Reproduce the stretch of the listing from the line containing "Expand the Country/Region dropdown" through the line containing "tap(807, 761)", without any changes.
---------- Material to process
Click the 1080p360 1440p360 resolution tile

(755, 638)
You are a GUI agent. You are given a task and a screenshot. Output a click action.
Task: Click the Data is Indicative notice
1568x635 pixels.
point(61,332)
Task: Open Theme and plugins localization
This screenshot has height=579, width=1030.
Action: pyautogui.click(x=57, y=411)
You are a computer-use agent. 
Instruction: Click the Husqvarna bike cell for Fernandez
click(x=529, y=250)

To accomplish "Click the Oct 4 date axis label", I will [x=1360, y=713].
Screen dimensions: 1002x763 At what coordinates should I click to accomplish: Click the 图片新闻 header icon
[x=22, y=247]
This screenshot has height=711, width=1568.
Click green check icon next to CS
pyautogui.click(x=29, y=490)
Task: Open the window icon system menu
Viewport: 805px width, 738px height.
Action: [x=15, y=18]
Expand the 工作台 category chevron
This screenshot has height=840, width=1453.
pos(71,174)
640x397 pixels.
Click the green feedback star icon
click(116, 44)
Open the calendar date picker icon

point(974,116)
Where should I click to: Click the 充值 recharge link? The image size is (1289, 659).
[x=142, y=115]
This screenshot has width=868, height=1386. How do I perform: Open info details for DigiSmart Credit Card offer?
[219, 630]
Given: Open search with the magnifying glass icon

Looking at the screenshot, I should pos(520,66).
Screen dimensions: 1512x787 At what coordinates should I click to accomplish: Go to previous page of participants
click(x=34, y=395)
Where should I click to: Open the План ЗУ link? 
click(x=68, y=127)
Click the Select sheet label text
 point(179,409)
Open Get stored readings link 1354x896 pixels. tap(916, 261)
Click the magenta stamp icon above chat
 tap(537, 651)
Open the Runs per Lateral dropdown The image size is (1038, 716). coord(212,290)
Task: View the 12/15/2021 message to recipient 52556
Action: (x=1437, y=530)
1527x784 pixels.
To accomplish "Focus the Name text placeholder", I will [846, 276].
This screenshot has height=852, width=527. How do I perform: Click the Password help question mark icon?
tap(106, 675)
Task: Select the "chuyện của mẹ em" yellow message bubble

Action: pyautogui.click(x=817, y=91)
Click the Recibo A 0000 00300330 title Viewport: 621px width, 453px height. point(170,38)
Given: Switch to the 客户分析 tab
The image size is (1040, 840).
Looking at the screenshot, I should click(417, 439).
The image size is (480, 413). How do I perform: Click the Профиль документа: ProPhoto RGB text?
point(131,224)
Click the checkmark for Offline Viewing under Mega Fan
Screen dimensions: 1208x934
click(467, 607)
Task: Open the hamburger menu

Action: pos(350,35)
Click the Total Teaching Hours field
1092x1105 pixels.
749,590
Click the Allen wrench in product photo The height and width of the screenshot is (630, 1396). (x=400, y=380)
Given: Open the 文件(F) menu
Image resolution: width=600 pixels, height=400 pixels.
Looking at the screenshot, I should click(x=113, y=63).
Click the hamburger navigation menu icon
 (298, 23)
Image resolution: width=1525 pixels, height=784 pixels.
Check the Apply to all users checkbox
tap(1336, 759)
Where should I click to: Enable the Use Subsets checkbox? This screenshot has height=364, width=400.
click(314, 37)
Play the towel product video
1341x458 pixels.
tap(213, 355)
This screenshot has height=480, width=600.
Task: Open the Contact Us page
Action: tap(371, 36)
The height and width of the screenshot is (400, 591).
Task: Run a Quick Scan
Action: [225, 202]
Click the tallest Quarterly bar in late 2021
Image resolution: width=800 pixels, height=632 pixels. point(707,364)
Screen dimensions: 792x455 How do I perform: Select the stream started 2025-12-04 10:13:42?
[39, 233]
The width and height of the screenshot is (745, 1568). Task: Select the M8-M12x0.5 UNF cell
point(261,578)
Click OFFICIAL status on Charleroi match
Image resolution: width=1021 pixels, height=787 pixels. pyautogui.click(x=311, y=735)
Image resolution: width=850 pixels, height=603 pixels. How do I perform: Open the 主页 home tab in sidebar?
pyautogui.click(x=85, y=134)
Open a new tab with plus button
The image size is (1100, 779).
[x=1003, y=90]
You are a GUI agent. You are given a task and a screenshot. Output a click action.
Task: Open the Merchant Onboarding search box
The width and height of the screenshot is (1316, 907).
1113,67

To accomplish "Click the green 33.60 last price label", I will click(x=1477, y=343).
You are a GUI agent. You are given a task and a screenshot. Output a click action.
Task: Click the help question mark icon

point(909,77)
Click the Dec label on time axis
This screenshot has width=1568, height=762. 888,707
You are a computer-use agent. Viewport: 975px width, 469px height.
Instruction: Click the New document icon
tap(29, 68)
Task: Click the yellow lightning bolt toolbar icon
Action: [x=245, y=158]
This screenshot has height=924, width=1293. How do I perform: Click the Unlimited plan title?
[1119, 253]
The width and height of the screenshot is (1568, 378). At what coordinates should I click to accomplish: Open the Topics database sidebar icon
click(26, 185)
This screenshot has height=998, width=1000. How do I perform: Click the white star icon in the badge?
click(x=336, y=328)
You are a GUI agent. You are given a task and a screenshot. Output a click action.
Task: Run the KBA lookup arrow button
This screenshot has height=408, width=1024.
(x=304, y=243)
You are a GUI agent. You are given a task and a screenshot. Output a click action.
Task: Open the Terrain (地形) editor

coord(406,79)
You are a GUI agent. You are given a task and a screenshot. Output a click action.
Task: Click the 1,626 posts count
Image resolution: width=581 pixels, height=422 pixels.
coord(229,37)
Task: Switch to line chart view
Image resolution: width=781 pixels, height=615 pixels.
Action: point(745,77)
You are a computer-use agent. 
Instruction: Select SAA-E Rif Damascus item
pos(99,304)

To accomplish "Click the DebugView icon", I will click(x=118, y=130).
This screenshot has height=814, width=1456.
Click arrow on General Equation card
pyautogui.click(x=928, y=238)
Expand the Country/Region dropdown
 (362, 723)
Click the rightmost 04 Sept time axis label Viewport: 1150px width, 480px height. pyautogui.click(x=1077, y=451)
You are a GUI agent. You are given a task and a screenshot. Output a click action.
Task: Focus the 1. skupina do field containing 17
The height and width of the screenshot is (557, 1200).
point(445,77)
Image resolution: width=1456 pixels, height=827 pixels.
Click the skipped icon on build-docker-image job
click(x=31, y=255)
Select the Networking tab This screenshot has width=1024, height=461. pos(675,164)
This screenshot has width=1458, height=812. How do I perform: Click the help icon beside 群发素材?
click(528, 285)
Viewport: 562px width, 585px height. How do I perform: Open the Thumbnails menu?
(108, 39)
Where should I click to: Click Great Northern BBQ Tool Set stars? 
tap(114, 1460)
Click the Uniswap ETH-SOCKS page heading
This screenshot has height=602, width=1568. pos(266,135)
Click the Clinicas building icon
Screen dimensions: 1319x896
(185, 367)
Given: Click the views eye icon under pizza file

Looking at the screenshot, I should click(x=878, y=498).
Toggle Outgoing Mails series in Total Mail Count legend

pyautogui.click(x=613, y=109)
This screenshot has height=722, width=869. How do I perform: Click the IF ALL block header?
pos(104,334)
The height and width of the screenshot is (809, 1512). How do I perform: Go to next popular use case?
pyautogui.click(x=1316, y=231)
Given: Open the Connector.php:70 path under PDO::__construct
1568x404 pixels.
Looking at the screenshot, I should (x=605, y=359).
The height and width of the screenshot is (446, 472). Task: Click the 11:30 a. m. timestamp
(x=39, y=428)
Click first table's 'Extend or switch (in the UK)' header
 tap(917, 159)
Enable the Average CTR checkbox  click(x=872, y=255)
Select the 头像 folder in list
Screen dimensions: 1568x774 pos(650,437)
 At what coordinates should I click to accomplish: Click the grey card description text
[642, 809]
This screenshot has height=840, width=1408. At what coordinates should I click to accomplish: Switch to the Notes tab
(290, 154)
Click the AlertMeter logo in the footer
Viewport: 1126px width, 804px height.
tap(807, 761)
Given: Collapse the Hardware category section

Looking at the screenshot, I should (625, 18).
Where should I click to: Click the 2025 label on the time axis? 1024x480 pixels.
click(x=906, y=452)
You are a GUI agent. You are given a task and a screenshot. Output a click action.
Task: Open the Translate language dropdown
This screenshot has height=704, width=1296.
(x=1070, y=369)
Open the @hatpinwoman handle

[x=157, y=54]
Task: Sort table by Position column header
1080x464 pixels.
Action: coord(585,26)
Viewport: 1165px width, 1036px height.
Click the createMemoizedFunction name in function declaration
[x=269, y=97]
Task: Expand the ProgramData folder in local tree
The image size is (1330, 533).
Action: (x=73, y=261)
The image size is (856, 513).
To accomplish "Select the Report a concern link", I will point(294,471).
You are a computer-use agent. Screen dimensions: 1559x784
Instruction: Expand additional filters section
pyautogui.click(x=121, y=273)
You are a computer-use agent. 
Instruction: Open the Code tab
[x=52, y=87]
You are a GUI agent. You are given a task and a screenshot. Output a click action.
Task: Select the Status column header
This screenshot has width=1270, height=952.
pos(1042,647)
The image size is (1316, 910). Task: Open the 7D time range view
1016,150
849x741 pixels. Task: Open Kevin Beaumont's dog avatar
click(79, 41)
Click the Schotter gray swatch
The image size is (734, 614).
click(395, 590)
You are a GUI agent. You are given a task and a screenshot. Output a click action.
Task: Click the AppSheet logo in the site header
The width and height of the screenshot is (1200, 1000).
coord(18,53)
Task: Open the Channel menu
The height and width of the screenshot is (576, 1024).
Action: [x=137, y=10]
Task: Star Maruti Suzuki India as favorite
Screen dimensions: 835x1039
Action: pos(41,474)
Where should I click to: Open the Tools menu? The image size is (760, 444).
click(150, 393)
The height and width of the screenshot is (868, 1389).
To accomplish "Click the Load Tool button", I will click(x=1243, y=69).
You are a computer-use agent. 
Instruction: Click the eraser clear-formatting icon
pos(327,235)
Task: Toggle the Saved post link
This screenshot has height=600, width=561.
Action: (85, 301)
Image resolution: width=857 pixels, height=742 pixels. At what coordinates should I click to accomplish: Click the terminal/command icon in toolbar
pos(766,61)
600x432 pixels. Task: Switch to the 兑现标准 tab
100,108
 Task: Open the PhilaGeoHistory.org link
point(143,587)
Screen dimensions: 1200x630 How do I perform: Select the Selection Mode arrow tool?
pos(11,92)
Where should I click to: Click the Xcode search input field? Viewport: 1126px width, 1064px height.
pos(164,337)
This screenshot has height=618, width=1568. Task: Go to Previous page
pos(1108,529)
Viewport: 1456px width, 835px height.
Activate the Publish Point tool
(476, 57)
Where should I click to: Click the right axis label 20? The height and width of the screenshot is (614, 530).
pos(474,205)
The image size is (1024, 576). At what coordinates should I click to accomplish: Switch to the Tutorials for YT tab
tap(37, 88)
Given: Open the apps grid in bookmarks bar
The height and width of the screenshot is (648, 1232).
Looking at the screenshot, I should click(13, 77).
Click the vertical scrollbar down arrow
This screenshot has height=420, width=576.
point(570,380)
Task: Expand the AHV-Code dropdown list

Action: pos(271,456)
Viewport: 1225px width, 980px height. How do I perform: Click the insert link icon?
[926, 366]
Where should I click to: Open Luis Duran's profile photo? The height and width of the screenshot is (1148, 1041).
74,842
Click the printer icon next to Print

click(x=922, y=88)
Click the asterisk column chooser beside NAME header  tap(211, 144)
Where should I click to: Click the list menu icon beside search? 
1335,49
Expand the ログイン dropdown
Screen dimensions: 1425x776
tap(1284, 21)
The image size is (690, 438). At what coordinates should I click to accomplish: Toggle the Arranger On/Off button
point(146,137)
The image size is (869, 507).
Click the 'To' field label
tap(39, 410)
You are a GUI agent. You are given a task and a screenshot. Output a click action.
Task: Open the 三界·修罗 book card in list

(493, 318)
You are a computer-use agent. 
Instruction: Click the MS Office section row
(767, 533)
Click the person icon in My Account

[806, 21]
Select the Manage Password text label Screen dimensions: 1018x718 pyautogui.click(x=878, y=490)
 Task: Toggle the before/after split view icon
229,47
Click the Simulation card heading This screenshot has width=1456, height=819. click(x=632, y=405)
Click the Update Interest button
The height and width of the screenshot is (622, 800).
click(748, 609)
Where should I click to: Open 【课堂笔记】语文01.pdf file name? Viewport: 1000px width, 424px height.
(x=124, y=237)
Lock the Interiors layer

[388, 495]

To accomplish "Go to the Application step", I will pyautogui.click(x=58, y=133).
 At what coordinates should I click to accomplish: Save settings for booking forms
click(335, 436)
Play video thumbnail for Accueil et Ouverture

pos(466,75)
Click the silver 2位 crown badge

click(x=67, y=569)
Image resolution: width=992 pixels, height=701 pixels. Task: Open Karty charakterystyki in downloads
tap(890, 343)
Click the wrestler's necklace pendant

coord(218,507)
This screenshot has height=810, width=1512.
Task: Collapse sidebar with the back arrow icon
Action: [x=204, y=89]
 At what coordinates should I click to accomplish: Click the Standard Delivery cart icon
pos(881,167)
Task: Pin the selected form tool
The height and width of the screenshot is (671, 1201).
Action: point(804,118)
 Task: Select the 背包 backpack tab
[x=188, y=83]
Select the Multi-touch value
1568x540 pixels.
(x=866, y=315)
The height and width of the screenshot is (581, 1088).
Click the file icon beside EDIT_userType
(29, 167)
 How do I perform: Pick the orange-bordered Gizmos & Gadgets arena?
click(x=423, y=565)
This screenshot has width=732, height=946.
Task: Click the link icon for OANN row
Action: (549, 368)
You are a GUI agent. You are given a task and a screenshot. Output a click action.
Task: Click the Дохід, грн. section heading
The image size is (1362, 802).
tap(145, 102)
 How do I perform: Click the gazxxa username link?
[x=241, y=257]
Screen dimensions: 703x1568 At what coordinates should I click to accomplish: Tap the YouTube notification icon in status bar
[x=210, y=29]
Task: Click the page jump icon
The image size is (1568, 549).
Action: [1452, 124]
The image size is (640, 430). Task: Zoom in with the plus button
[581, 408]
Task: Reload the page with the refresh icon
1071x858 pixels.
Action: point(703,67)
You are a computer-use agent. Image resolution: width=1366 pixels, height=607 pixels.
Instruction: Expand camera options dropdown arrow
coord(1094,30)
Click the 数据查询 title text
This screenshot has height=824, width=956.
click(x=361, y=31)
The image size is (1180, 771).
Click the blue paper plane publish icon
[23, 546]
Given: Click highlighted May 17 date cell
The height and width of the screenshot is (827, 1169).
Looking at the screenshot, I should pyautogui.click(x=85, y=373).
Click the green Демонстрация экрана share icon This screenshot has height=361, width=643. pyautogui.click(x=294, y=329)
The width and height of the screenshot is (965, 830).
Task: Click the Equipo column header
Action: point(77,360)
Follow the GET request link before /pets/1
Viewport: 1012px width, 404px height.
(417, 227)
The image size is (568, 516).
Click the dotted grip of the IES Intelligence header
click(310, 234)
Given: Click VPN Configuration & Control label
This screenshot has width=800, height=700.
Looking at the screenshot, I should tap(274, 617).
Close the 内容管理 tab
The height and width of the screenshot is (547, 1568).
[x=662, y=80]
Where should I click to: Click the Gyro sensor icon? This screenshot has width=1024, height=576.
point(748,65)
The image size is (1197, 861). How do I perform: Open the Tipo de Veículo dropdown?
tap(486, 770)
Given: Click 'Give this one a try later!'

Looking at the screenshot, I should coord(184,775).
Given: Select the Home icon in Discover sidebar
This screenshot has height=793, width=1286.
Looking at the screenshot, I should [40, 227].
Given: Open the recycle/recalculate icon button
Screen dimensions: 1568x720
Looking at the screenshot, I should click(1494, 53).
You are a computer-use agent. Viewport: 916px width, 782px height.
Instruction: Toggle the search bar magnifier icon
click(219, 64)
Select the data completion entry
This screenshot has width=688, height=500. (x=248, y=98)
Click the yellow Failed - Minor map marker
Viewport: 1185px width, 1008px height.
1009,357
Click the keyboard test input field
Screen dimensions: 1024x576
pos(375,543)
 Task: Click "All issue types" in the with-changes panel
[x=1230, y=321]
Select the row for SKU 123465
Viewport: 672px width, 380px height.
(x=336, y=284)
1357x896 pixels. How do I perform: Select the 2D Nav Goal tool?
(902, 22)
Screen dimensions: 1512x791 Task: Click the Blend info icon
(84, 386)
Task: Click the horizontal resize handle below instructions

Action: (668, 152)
--------------------
Task result.
Expand the Country/Region dropdown
 (362, 723)
Click the rightmost 04 Sept time axis label Viewport: 1150px width, 480px height. pyautogui.click(x=1077, y=451)
You are a GUI agent. You are given a task and a screenshot. Output a click action.
Task: Focus the 1. skupina do field containing 17
The height and width of the screenshot is (557, 1200).
point(445,77)
Image resolution: width=1456 pixels, height=827 pixels.
Click the skipped icon on build-docker-image job
click(x=31, y=255)
Select the Networking tab This screenshot has width=1024, height=461. pos(675,164)
This screenshot has width=1458, height=812. How do I perform: Click the help icon beside 群发素材?
click(528, 285)
Viewport: 562px width, 585px height. How do I perform: Open the Thumbnails menu?
(108, 39)
Where should I click to: Click Great Northern BBQ Tool Set stars? 
tap(114, 1460)
Click the Uniswap ETH-SOCKS page heading
This screenshot has height=602, width=1568. pos(266,135)
Click the Clinicas building icon
Screen dimensions: 1319x896
(185, 367)
Given: Click the views eye icon under pizza file

Looking at the screenshot, I should click(x=878, y=498).
Toggle Outgoing Mails series in Total Mail Count legend

pyautogui.click(x=613, y=109)
This screenshot has height=722, width=869. How do I perform: Click the IF ALL block header?
pos(104,334)
The height and width of the screenshot is (809, 1512). How do I perform: Go to next popular use case?
pyautogui.click(x=1316, y=231)
Given: Open the Connector.php:70 path under PDO::__construct
1568x404 pixels.
Looking at the screenshot, I should (x=605, y=359).
The height and width of the screenshot is (446, 472). Task: Click the 11:30 a. m. timestamp
(x=39, y=428)
Click first table's 'Extend or switch (in the UK)' header
 tap(917, 159)
Enable the Average CTR checkbox  click(x=872, y=255)
Select the 头像 folder in list
Screen dimensions: 1568x774 pos(650,437)
 At what coordinates should I click to accomplish: Click the grey card description text
[642, 809]
This screenshot has height=840, width=1408. At what coordinates should I click to accomplish: Switch to the Notes tab
(290, 154)
Click the AlertMeter logo in the footer
Viewport: 1126px width, 804px height.
tap(807, 761)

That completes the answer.